Saison 3, épisode 8
Après Heroes, c’est maintenant Life on mars qui passe dans mes oreilles, sur l’audioguide téléguidé posé sur mes oreilles pour m’éviter de parcourir l’exposition consacrée à David Bowie dans le silence quasi-complet. Une exposition consacrée à la musique, ça n’intéressait visiblement pas la camarade Constantine, trop occupée à sa propre exposition, et clairement pas l’esprit frappeur de la Fontaine de Marcel Duchamp qui répond à l’appel dès qu’il s’agit d’art contemporain, mais méprise la musique populaire. Il a voulu m’emmener chez Boulez, j’ai choisi Bowie.
Au-dessus de ma tête, un David Bowie blafard, les paupières bleutées, les cheveux rougis par le personnage de Ziggy Stardust, entame son envolée lyrique sur le refrain de Life on Mars?, pris dans son costume vert pâle exposé juste en-dessous.
« Il est beau n’est-ce pas ? Je l’ai sous les yeux depuis le début de l’exposition, je ne me lasse pas de cette couleur », me dit une voix étouffée derrière moi.
Cette voix, elle vient d’une… de deux poupées de chiffon. Assises sur un canapé, serrées l’une contre l’autre, elles me font face. Sur leur tête sont projetés des visages, tout engoncés, étriqués dans ce petit espace. Je reconnais celui du chanteur sur l’une des têtes.
« Qui es-tu ? Enfin… Qui êtes-vous ?
– Tu peux me dire tu. Je ne suis qu’une seule et unique œuvre d’art.
– Mais de qui ? Tu es quoi exactement ?
– Je suis…
– Flippant. Pardon de te dire ça, mais tu es un peu inquiétant.
– Je sais. Et pourtant, le travail de Tony Oursler est généralement plus positif.
– C’est donc ton créateur ?
– Oui, Tony est connu pour ses installations vidéo, où il crée des personnages un peu cartoonesques à base d’yeux et de bouches.

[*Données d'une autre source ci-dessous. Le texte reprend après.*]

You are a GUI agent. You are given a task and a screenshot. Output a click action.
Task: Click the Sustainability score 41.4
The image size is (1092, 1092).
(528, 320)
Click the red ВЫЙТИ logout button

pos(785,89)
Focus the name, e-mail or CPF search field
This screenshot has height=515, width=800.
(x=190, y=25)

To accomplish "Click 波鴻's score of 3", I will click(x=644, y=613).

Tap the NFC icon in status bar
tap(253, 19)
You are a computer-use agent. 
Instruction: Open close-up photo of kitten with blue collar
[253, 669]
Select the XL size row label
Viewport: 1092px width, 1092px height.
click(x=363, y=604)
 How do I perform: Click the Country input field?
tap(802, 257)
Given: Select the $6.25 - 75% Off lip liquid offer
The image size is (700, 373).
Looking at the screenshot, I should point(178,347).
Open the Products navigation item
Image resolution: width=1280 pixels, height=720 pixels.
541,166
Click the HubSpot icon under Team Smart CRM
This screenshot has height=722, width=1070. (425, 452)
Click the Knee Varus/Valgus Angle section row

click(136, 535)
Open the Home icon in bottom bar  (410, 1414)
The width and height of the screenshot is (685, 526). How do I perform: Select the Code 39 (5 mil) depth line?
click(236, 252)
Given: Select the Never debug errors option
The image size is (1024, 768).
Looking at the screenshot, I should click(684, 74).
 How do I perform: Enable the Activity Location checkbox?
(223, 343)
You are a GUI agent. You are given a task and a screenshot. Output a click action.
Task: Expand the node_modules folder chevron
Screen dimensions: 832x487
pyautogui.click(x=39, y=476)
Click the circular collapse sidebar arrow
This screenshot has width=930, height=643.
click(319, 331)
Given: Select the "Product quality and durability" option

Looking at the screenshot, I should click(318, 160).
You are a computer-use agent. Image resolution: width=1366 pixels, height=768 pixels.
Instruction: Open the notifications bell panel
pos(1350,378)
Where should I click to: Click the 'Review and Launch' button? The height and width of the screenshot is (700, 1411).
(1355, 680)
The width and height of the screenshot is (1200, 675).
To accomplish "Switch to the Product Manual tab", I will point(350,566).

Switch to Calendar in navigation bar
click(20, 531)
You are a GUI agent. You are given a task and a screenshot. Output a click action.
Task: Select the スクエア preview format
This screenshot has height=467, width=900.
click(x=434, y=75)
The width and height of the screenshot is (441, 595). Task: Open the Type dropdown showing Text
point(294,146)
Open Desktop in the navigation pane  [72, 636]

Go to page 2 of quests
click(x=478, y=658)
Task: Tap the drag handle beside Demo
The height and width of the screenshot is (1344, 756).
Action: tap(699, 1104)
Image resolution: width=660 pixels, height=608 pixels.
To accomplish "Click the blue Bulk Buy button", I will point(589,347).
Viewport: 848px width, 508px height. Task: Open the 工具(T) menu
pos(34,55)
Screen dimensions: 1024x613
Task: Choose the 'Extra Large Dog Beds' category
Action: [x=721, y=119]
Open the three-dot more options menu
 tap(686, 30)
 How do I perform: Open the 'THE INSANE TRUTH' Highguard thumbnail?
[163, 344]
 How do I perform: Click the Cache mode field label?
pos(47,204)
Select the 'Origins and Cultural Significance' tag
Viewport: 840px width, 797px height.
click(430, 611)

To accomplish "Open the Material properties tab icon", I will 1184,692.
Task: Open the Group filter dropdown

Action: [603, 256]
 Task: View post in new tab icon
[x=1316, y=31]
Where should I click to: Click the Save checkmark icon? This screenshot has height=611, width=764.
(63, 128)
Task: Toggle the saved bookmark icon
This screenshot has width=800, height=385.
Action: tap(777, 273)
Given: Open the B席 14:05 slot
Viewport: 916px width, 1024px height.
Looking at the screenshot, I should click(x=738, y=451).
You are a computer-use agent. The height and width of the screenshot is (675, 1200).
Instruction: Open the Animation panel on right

– Comme les Têtes à Claques ?
– Les quoi ?
– Tu n’as pas connu ? Ces personnages animés qui avaient des vrais yeux et des vraies bouches…
– Ah ! Je vois. Oui. Un peu comme les tétaclaks dont tu parles, là. Mais moi, Tony m’a fait plus mélancolique, plus inquiétant, à la demande de David. C’est pour ça que les visages sont étriqués, pour mettre en boîte une icône, en quelque sorte. Tony a réalisé l’un des derniers clips de David, Where are we now ?, dans son atelier, il y a deux ans. C’est pour ça qu’il m’a utilisé. Mais je n’étais déjà pas tout jeune, j’ai fait mon apparition en 1997, pour son concert anniversaire. Et encore avant, David et Tony avaient déjà travaillé ensemble, sur le clip de la chanson Little Wonder.
– Et à côté de Bowie, qui est cette femme ?
– C’est la femme de Tony. Elle est artiste aussi.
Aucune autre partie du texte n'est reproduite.